Часы оказались очень редкими и даже в нелучшем состоянии стоили сегодня никак не меньше двух миллионов фунтов. В деньгах ни он, ни Эйлин не нуждались и продавать «Патек Филип» не намеревались. Оба хотели сохранить их в том же виде, в каком и получили. Гэвин частенько думал, что вот однажды починит их и будет носить с гордостью, но так и не смог заставить себя совершить такое. Покореженные, они связывали его с отцом, и возможная потеря этой связи пугала.
Он никогда не задавался вопросом, как отец, простой стивидор, обзавелся столь ценной вещью. Скорее всего, украл где-то.
Будучи душеприказчиком сестры, Гэвин знал, что она оставила все — за исключением пожертвований на благотворительность и подарков прислуге — своей внучке. Он смотрел на завещание, и слезы подступали к глазам, а в ушах звучал призрачный голос из прошлого. Как же давно это было.
На манхэттенской пристани, в 1922-м. Он стоял там, маленький мальчик, с сестрой и тетей, когда парнишка в кепке пробился через толпу и сунул ему в руки тяжелый сверток с револьвером, часами и газетной страницей.
Запомни цифры.
Девяносто лет он пытался разгадать загадку — что имел в виду тот парень в кепке? И теперь боялся, что сойдет в могилу, так и не узнав ничего.
Слезы катились по щекам. Его переполняла невыносимая пустота.

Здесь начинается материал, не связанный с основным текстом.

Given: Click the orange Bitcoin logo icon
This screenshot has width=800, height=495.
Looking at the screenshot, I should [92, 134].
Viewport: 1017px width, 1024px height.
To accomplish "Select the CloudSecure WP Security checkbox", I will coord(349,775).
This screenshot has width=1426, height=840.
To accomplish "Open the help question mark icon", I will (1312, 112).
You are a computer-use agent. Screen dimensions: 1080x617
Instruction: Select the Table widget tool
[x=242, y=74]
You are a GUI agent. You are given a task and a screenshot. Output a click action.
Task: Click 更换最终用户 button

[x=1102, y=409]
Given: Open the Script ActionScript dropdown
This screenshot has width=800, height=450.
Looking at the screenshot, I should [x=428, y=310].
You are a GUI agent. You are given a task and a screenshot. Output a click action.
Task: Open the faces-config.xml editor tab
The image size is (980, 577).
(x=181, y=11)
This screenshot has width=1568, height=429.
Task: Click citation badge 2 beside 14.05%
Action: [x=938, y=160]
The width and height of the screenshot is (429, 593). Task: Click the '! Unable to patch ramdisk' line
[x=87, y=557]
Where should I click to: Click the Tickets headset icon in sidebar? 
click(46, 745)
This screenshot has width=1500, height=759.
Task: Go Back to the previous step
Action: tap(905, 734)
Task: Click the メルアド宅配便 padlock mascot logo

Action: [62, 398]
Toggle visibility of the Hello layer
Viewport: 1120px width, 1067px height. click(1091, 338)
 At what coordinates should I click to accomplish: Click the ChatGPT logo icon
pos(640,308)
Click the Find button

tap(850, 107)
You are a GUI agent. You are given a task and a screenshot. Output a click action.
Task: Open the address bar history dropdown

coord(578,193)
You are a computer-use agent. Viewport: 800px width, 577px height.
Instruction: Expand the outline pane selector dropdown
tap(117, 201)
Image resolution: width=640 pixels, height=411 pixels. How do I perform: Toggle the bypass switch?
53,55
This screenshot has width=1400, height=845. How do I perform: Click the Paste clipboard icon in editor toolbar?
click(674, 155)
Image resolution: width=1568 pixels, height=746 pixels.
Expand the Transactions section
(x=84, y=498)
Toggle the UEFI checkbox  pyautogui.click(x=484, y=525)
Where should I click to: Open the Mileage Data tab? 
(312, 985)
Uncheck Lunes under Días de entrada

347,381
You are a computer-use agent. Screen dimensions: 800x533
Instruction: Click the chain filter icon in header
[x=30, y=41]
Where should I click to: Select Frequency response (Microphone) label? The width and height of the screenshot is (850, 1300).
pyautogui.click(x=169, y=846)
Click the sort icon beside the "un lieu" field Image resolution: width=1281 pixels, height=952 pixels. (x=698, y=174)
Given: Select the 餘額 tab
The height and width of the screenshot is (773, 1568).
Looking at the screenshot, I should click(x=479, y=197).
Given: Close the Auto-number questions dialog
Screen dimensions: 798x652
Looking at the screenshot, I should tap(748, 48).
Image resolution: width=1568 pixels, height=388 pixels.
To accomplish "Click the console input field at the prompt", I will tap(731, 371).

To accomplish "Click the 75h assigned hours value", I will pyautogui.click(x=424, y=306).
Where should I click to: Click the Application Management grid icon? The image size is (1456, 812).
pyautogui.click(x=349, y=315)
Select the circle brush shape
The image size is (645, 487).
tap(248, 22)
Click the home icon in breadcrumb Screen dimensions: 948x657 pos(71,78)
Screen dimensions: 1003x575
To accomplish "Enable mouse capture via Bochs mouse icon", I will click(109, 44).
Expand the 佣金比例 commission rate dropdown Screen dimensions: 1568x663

«Я верну тебя, — молча пообещал он. — Чего бы это ни стоило, я верну тебя».
27
Гарету Дюпону нравились современные церкви. Особенно ему нравилась церковь Доброго Пастыря в Портслейде. В этом районе к западу от Брайтона, располагавшемся неподалеку от Шорэмской гавани, прошли его детские годы, и, сколько он себя помнил, его всегда тянуло к этому угловатому кирпичному зданию. Господь ведь не только старье создавал, всегда думал он. Здесь ему было куда легче общаться с Богом, чем в какой-нибудь пыльной старой церквушке.
Он прошел под знак, гласивший:
Втянув запах искусственно высушенной древесины, политуры и свечного парафина, Гарет Дюпон направился к боковому нефу и присел на скамью, положив «Аргус» рядом с собой. Потом преклонил колени, закрыл глаза и, сложив руки замком, крепко сжал их — так, как учила мать; предполагалось, что именно так следует молиться. Опять же, предполагалось, что он будет ходить в католическую церковь, но он предпочел англиканскую и ощущал себя там в полной гармонии с Богом. В особенности потому, что англиканская церковь не возражала против развода благодаря Генриху VIII и, как следствие, супружеской неверности. А он сейчас как раз крутил с двумя дамами, из которых одна была свободной, а другая — очень даже замужней. Играл с огнем. Он любил огонь.